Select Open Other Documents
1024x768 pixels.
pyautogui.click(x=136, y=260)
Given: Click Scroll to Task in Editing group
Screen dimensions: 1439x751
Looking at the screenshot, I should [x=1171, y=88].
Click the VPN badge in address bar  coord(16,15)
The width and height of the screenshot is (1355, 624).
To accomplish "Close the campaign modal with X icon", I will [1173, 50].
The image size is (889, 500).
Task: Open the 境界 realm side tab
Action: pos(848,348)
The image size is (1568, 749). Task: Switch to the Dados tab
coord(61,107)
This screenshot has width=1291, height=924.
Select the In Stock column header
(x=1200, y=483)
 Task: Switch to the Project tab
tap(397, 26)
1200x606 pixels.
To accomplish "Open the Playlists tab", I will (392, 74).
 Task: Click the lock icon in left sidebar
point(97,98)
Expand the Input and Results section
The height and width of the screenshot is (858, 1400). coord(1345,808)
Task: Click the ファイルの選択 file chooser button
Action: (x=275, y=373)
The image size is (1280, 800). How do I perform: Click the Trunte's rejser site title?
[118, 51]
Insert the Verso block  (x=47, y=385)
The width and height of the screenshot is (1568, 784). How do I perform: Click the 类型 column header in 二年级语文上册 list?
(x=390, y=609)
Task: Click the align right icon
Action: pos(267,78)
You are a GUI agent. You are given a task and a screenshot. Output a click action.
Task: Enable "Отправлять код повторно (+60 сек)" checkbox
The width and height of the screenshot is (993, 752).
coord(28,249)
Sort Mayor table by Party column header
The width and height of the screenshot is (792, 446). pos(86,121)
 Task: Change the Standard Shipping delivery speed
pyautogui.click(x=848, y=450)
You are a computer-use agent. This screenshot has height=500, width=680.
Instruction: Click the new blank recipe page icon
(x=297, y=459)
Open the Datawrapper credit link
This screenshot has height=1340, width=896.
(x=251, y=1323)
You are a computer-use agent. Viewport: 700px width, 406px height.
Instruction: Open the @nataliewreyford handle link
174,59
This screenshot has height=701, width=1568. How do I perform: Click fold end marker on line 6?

**Exercise**: Nothing should be left out: copy the material exactly.

**Your solution**:
Select Open Other Documents
1024x768 pixels.
pyautogui.click(x=136, y=260)
Given: Click Scroll to Task in Editing group
Screen dimensions: 1439x751
Looking at the screenshot, I should [x=1171, y=88].
Click the VPN badge in address bar  coord(16,15)
The width and height of the screenshot is (1355, 624).
To accomplish "Close the campaign modal with X icon", I will [1173, 50].
The image size is (889, 500).
Task: Open the 境界 realm side tab
Action: pos(848,348)
The image size is (1568, 749). Task: Switch to the Dados tab
coord(61,107)
This screenshot has width=1291, height=924.
Select the In Stock column header
(x=1200, y=483)
 Task: Switch to the Project tab
tap(397, 26)
1200x606 pixels.
To accomplish "Open the Playlists tab", I will (392, 74).
 Task: Click the lock icon in left sidebar
point(97,98)
Expand the Input and Results section
The height and width of the screenshot is (858, 1400). coord(1345,808)
Task: Click the ファイルの選択 file chooser button
Action: (x=275, y=373)
The image size is (1280, 800). How do I perform: Click the Trunte's rejser site title?
[118, 51]
Insert the Verso block  (x=47, y=385)
The width and height of the screenshot is (1568, 784). How do I perform: Click the 类型 column header in 二年级语文上册 list?
(x=390, y=609)
Task: Click the align right icon
Action: pos(267,78)
You are a GUI agent. You are given a task and a screenshot. Output a click action.
Task: Enable "Отправлять код повторно (+60 сек)" checkbox
The width and height of the screenshot is (993, 752).
coord(28,249)
Sort Mayor table by Party column header
The width and height of the screenshot is (792, 446). pos(86,121)
 Task: Change the Standard Shipping delivery speed
pyautogui.click(x=848, y=450)
You are a computer-use agent. This screenshot has height=500, width=680.
Instruction: Click the new blank recipe page icon
(x=297, y=459)
Open the Datawrapper credit link
This screenshot has height=1340, width=896.
(x=251, y=1323)
You are a computer-use agent. Viewport: 700px width, 406px height.
Instruction: Open the @nataliewreyford handle link
174,59
This screenshot has height=701, width=1568. How do I perform: Click fold end marker on line 6?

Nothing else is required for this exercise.